**WHAT TO WORK ON**
Pictures are to be left out, but please repeat each record exactly.

[Dataset entries]
[Start of Attachment]

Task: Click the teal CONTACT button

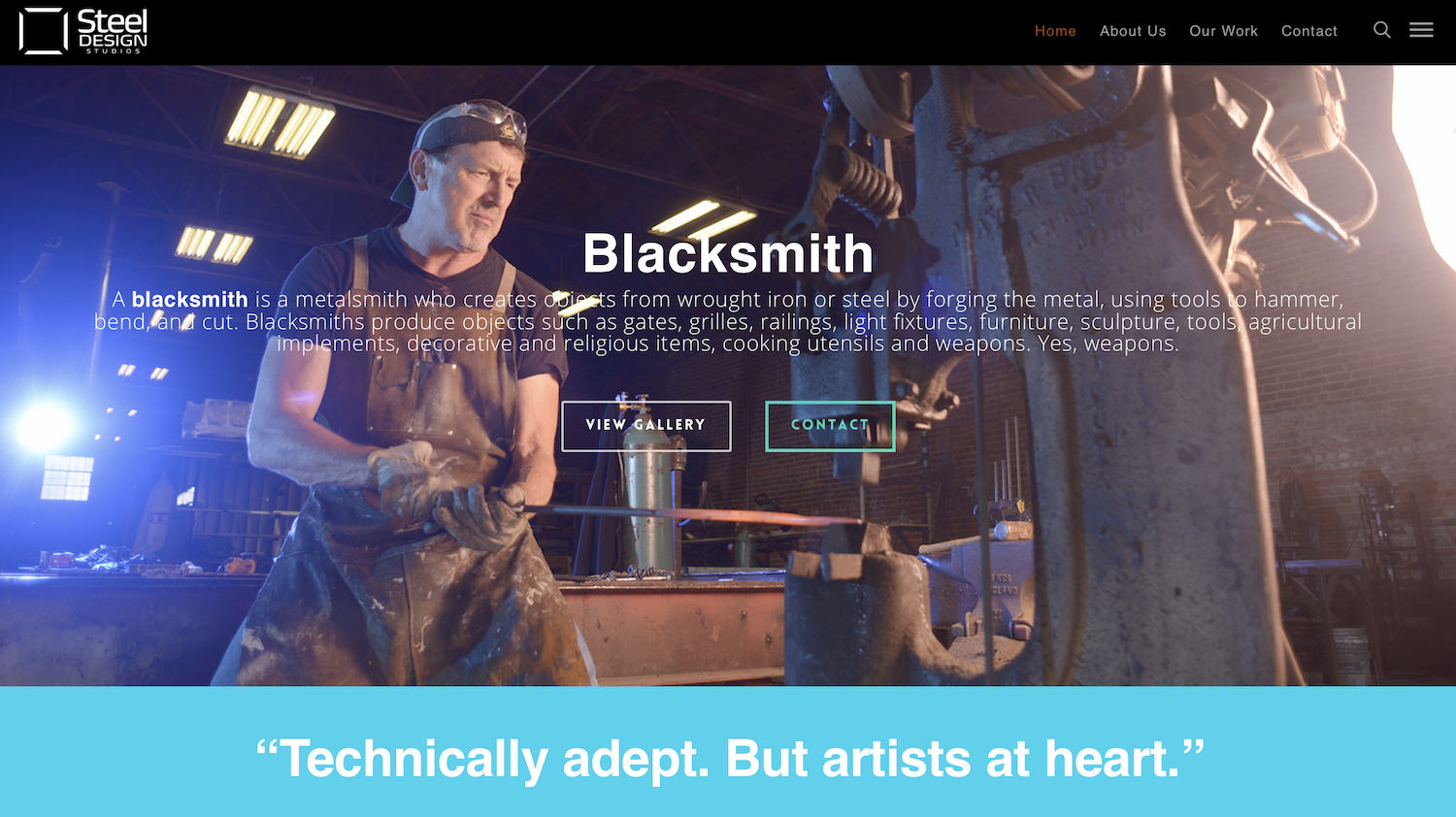Action: point(830,426)
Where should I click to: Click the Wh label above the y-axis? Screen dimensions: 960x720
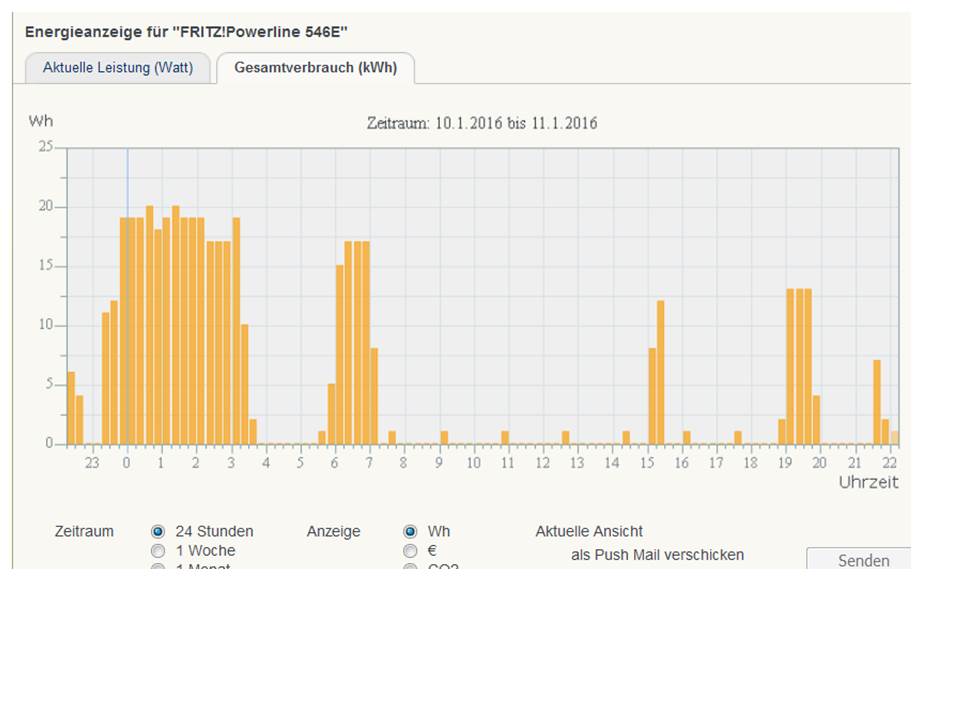41,121
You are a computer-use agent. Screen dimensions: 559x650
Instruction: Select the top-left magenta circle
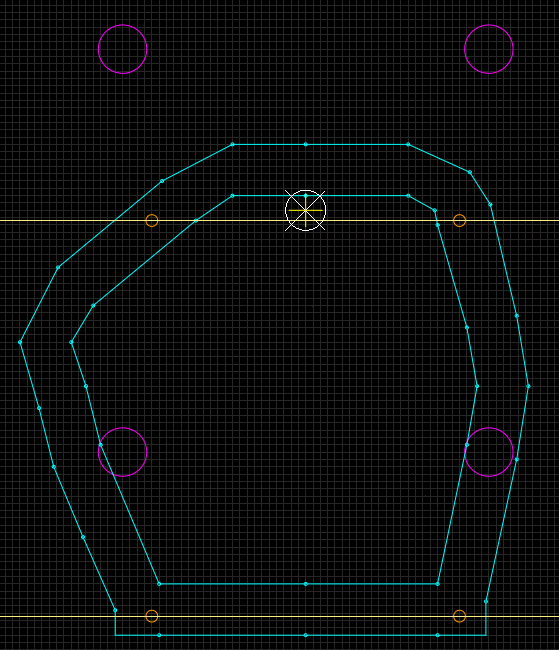pos(122,49)
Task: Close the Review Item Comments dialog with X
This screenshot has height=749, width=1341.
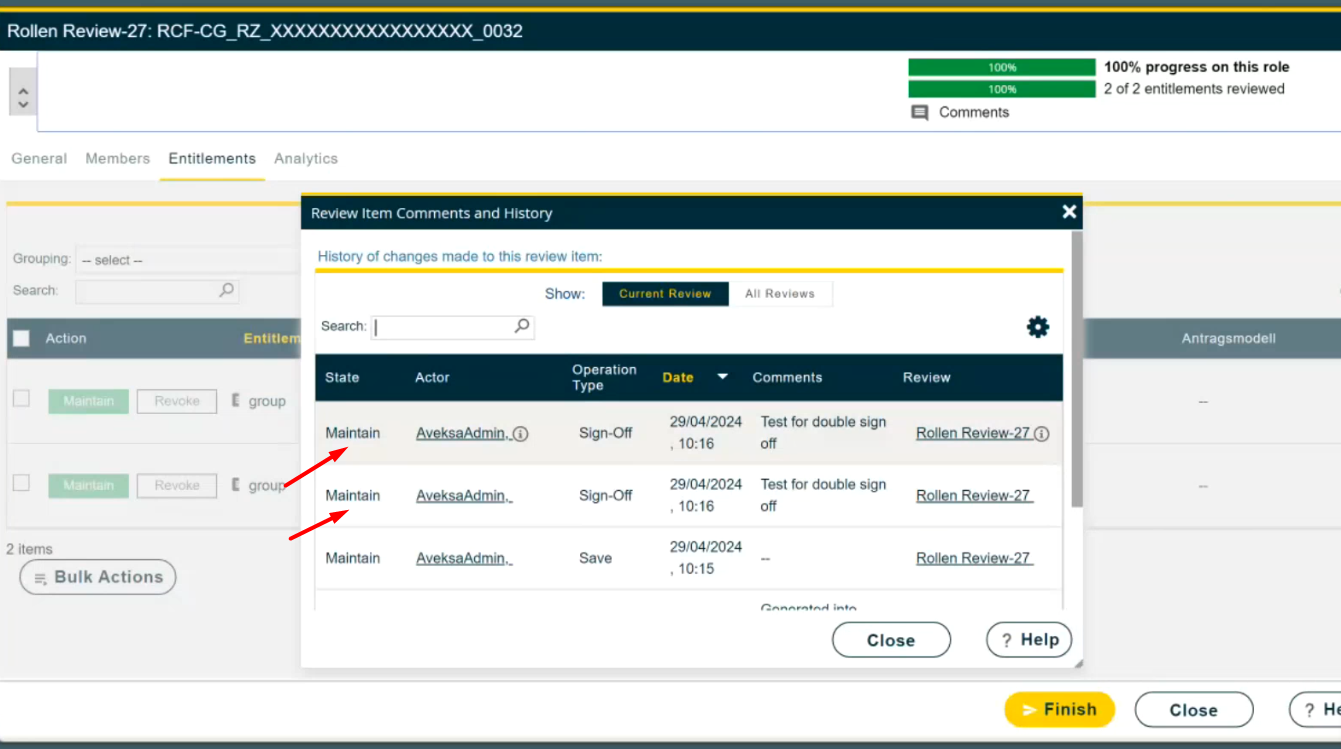Action: point(1069,212)
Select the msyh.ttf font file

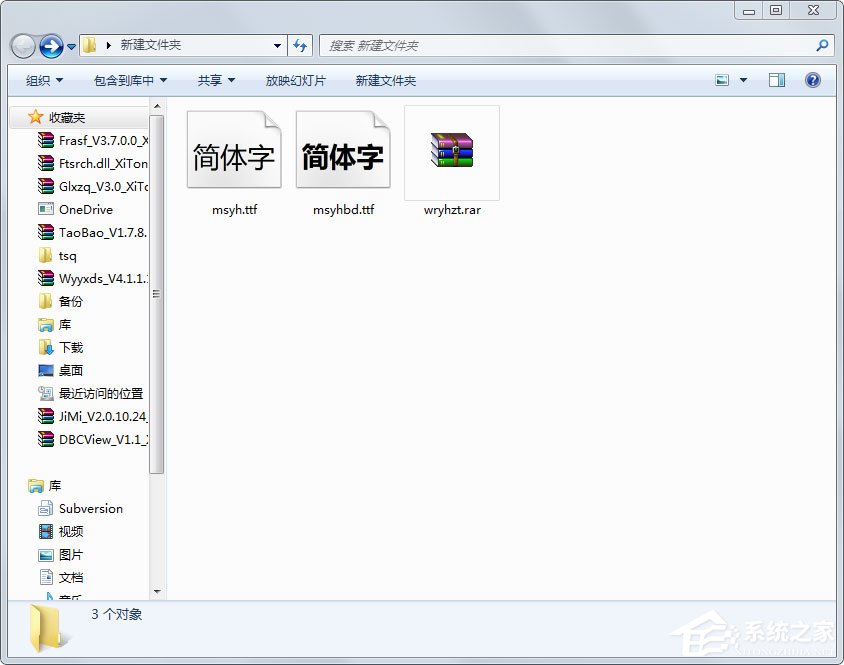(233, 152)
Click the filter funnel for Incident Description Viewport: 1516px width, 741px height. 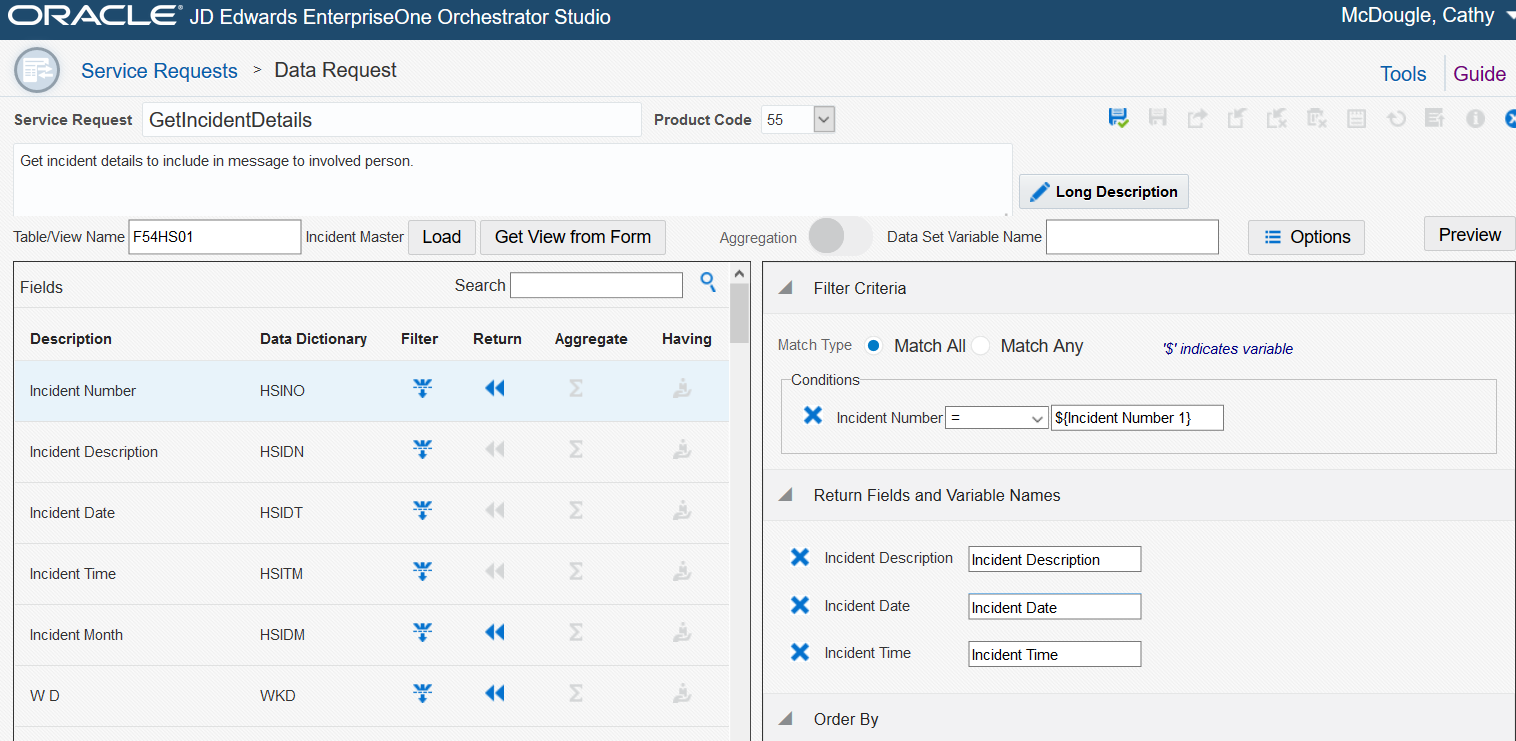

[End of Attachment]

**OUTPUT OF THE EXERCISE**
Task: Click the teal CONTACT button

Action: point(830,426)
Where should I click to: Click the Wh label above the y-axis? Screen dimensions: 960x720
41,121
You are a computer-use agent. Screen dimensions: 559x650
Instruction: Select the top-left magenta circle
pos(122,49)
Task: Close the Review Item Comments dialog with X
This screenshot has height=749, width=1341.
Action: point(1069,212)
Select the msyh.ttf font file

(233, 152)
Click the filter funnel for Incident Description Viewport: 1516px width, 741px height. 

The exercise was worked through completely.